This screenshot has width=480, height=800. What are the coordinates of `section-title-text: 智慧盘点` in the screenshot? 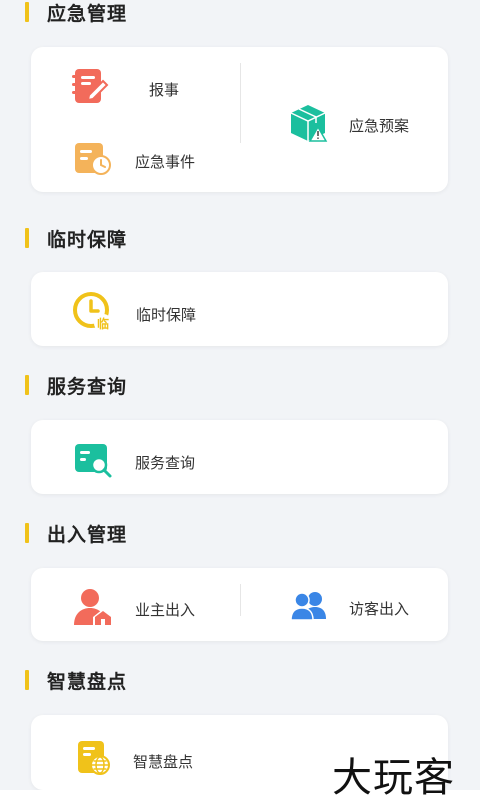 It's located at (88, 682).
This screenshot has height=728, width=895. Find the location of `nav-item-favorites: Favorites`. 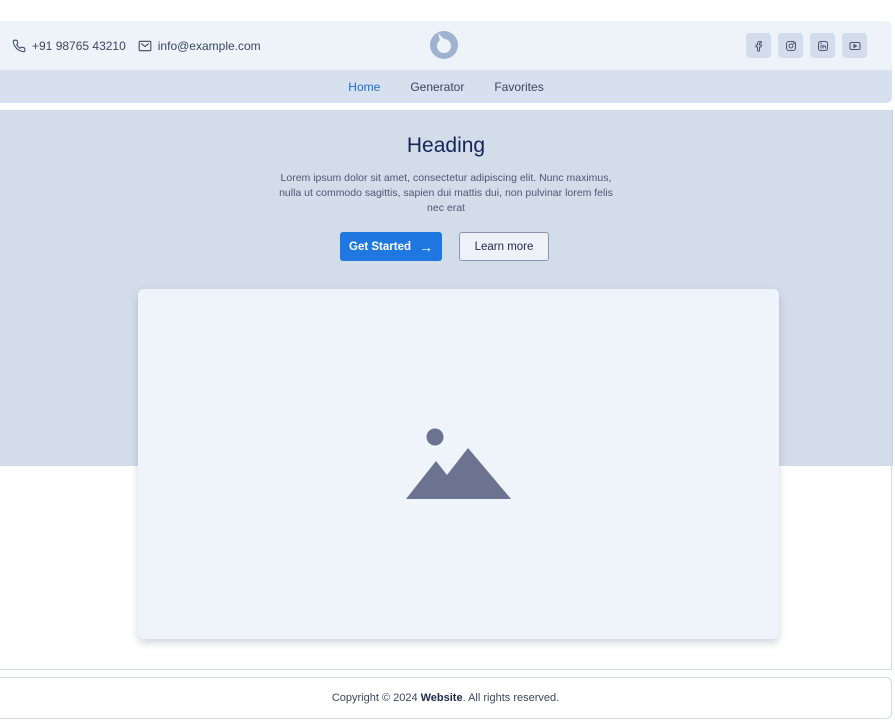

nav-item-favorites: Favorites is located at coordinates (518, 87).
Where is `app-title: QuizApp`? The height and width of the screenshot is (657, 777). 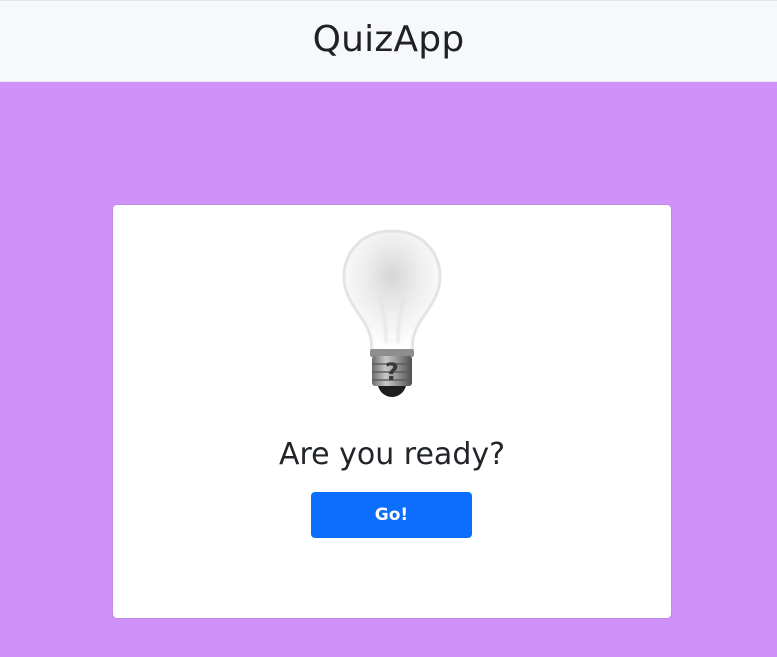
app-title: QuizApp is located at coordinates (388, 39).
• • • •
**Problem statement**
Convert the entries into a numbered list, starting at the line that contains "is (657, 777)." and continuing through the last of the entries. Leave out blank lines and pictures.

**Exercise answer**
1. Where is `app-title: QuizApp`? The height and width of the screenshot is (657, 777). 
2. app-title: QuizApp is located at coordinates (388, 39).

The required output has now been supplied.